On and on they sped, over briers and bushes, through fields and forests and swamps. The wolves howled and the ravens screamed. But Gerda was happy. She was going to Kay.


The loaves and the ham were finished, and Gerda and the reindeer were in Lapland.

They stopped in front of a little hut. Its roof sloped down almost to the ground, and the door was so low that to get into the hut one had to creep on hands and knees. How the reindeer squeezed through I cannot tell, but there he was in the little hut, telling an old Lapp woman who was frying fish over a lamp, first his own story and then the sad story of Gerda and little Kay.

“Oh, you poor creatures,” said the Lapp woman, “the Snow Queen is not in Lapland at present. She is hundreds of miles away at her palace in Finland. But I will give you a note to a Finn woman, and she will direct you better than I can.” And the Lapp woman wrote a letter on a dried fish, as she had no paper.

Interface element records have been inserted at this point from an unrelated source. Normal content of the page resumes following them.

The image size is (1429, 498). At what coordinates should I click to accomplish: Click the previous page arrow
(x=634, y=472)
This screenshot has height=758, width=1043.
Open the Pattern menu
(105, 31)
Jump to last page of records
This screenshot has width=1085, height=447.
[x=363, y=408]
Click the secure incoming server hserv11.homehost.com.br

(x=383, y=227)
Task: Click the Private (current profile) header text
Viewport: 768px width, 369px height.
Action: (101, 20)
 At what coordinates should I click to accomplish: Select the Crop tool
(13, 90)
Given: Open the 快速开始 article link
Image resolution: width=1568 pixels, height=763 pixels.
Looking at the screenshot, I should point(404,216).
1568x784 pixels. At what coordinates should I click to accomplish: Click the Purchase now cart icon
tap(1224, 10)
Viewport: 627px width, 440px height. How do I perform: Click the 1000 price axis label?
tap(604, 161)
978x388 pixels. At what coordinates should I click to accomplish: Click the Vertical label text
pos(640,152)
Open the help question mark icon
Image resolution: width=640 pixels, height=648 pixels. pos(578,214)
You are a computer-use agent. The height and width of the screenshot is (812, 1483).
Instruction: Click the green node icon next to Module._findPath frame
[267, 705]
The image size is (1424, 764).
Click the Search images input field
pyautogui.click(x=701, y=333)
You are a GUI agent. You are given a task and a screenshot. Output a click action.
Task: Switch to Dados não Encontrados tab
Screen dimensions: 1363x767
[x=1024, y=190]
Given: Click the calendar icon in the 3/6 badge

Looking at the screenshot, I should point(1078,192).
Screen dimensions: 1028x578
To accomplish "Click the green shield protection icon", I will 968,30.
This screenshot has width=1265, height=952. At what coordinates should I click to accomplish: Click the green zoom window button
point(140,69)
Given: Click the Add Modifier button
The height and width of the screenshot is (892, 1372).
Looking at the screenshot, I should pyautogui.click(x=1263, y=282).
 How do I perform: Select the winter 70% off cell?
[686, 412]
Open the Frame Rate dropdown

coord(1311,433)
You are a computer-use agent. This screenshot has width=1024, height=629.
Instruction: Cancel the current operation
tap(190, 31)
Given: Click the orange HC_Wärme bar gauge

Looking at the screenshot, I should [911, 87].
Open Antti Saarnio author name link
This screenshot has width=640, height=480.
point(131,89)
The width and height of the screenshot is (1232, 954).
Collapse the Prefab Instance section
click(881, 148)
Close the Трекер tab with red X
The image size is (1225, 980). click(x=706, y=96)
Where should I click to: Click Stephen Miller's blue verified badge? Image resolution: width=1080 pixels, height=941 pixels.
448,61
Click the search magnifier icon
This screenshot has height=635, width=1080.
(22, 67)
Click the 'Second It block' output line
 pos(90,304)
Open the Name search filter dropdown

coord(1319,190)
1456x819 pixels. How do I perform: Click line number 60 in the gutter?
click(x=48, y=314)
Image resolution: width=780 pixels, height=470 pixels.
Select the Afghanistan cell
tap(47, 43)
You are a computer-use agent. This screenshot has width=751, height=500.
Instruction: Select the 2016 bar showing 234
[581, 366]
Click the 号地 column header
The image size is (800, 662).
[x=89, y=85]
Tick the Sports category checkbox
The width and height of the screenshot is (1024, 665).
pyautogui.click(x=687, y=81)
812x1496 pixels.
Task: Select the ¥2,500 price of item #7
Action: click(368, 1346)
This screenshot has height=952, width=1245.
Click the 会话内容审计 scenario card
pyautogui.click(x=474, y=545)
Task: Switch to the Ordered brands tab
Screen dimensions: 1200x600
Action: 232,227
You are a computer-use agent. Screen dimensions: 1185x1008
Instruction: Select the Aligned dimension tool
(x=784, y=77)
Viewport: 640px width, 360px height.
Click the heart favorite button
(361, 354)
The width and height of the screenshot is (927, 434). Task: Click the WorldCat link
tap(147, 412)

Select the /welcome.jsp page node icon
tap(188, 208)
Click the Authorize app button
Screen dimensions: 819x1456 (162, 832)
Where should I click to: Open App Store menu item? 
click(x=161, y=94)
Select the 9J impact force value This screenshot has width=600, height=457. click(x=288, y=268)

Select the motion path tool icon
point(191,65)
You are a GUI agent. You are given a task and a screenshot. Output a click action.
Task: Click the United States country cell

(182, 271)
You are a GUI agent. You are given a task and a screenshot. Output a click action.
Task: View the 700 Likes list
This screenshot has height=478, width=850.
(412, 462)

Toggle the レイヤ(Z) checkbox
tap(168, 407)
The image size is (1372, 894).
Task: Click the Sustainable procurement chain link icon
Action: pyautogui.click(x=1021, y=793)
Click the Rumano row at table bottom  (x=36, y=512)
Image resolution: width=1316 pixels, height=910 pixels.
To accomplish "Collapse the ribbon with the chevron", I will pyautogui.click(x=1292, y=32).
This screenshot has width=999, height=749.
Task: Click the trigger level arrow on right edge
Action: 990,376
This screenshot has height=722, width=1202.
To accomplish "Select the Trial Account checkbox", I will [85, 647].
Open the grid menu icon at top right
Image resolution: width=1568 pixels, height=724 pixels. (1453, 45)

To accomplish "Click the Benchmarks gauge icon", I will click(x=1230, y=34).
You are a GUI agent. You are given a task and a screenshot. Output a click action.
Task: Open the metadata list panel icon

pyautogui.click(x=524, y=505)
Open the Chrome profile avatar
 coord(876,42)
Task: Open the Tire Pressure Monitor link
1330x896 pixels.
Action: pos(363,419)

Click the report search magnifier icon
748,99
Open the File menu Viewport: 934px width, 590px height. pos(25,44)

Then, when Gerda had warmed herself by the lamp, the Lapp woman tied her on to the reindeer again, and they squeezed through the little door and were once more out in the wide world.

On and on they sped through the long night, while the blue northern lights flickered in the sky overhead, and the crisp snow crackled beneath their feet.

At last they reached Finland and knocked on the Finn woman’s chimney, for she had no door at all. Then they squeezed down the chimney and found themselves in a very hot little room.

The old woman at once loosened Gerda’s things, and took off her mittens and boots. Then she put ice on the reindeer’s head. Now that her visitors were more comfortable she could look at the letter they brought. She read it three times and then put it in the fish-pot, for this old woman never wasted anything.

There was silence for five minutes, and then the reindeer again told his story first, and afterward the sad story of Gerda and little Kay.